Exercise description
Each line holding the word "field" must appear in the answer, copied from the entries.

Extracted records
--- --- ---

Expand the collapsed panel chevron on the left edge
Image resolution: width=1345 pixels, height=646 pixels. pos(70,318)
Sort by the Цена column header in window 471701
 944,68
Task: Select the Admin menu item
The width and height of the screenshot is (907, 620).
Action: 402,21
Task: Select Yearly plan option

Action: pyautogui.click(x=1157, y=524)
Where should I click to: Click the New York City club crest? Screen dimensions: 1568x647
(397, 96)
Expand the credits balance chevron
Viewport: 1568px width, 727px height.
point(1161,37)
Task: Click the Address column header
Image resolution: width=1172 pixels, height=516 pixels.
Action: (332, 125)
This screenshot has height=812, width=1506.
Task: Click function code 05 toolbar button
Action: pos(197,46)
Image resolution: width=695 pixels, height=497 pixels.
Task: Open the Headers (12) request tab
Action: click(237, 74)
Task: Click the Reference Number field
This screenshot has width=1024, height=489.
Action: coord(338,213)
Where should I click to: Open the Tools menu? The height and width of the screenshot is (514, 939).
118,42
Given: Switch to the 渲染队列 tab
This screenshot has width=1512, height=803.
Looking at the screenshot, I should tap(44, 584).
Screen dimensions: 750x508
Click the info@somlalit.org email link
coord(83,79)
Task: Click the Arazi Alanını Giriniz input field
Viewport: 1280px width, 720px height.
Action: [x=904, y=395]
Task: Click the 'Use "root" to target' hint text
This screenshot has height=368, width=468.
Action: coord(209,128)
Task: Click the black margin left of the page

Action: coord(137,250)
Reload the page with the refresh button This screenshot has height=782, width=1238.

--- --- ---

Exercise solution
Task: Click the Reference Number field
Task: Click the Arazi Alanını Giriniz input field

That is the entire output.